** Prompt 1 **
In the R grouping post, which two rows share a grp2 value, showing that the last six rows can be grouped together?

Given a data.frame:
df <- data.frame(grp1 = c(1,1,1,2,2,2,3,3,3,4,4,4),
grp2 = c(1,2,3,3,4,5,6,7,8,6,9,10))
#> df
# grp1 grp2
#1 1 1
#2 1 2
#3 1 3
#4 2 3
#5 2 4
#6 2 5
#7 3 6
#8 3 7
#9 3 8
#10 4 6
#11 4 9
#12 4 10
Both coluns are grouping variables, such that all 1's in column grp1 are known to be grouped together, and so on with all 2's, etc. Then the same goes for grp2. All 1's are known to be the same, all 2's the same.
Thus, if we look at the 3rd and 4th row, based on column 1 we know that the first 3 rows can be grouped together and the second 3 rows can be grouped together. Then since rows 3 and 4 share the same grp2 value, we know that all 6 rows, in fact, can be grouped together.
Based off the same logic we can see that the last six rows can also be grouped together (since rows 7 and 10 share the same grp2).

** Prompt 2 **
In the rows below, echo everything from the line containing "You are a GUI" down to the line containing "coordinates (678, 180).", with both of those lines included.

** Rows from a pointing dataset **
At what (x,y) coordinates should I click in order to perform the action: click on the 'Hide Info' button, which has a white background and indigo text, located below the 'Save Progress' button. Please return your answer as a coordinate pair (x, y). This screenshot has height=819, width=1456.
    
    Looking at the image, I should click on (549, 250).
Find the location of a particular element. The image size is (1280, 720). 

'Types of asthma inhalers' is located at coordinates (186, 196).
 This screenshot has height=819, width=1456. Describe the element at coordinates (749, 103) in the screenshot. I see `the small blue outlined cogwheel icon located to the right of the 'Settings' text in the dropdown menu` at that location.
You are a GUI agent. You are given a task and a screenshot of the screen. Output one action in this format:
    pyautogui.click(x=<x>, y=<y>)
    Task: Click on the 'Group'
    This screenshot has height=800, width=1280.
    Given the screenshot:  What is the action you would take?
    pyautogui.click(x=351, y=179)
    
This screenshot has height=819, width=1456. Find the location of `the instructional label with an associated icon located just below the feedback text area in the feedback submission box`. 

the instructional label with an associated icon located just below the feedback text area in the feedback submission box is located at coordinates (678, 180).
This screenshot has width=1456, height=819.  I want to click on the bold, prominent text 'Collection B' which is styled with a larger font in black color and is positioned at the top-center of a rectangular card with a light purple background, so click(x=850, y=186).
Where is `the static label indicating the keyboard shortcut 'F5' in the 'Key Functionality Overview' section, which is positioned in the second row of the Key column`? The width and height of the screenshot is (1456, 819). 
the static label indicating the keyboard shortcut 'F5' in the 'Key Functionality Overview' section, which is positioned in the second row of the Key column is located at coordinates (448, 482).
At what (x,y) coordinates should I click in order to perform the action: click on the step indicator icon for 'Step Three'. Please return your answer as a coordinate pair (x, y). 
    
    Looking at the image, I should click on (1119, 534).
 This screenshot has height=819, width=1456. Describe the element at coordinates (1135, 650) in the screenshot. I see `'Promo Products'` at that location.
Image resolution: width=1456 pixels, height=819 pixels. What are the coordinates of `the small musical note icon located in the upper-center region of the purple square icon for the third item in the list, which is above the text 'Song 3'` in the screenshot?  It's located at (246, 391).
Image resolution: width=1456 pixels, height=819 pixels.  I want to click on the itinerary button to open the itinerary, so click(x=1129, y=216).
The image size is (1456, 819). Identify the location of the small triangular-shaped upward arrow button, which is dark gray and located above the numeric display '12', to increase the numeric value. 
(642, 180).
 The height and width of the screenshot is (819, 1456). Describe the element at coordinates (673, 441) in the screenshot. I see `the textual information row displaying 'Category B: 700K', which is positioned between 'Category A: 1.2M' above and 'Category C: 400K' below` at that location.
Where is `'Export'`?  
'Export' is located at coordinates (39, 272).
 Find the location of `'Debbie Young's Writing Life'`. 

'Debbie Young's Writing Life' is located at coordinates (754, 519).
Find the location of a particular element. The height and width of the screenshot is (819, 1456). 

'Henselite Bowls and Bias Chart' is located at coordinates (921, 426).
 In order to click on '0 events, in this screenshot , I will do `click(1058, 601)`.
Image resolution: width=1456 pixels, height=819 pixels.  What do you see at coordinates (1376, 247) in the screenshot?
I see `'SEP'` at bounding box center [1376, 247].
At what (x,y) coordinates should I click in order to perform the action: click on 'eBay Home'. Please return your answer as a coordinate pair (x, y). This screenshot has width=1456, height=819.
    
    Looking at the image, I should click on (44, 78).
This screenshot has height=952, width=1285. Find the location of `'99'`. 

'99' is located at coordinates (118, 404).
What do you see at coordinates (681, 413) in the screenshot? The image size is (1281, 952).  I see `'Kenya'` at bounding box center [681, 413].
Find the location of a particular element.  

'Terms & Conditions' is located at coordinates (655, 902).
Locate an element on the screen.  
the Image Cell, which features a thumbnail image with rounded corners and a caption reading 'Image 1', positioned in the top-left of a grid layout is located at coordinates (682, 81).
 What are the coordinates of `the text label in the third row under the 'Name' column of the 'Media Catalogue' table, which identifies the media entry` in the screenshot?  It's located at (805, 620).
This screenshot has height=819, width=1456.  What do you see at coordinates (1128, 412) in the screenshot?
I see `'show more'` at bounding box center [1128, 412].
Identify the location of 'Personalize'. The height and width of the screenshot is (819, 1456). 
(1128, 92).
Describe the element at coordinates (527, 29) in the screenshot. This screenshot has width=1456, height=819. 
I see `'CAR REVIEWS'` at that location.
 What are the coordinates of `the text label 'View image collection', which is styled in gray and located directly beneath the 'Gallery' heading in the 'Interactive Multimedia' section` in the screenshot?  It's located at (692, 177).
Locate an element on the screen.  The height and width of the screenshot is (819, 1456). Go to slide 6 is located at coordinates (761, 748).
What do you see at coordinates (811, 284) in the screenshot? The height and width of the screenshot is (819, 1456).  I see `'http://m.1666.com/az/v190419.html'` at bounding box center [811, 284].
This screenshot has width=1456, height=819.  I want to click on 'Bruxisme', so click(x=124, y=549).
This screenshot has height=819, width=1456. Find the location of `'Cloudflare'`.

** Exercise response 1 **
Rows 7 and 10.

** Exercise response 2 **
You are a GUI agent. You are given a task and a screenshot of the screen. Output one action in this format:
    pyautogui.click(x=<x>, y=<y>)
    Task: Click on the 'Group'
    This screenshot has height=800, width=1280.
    Given the screenshot:  What is the action you would take?
    pyautogui.click(x=351, y=179)
    
This screenshot has height=819, width=1456. Find the location of `the instructional label with an associated icon located just below the feedback text area in the feedback submission box`. 

the instructional label with an associated icon located just below the feedback text area in the feedback submission box is located at coordinates (678, 180).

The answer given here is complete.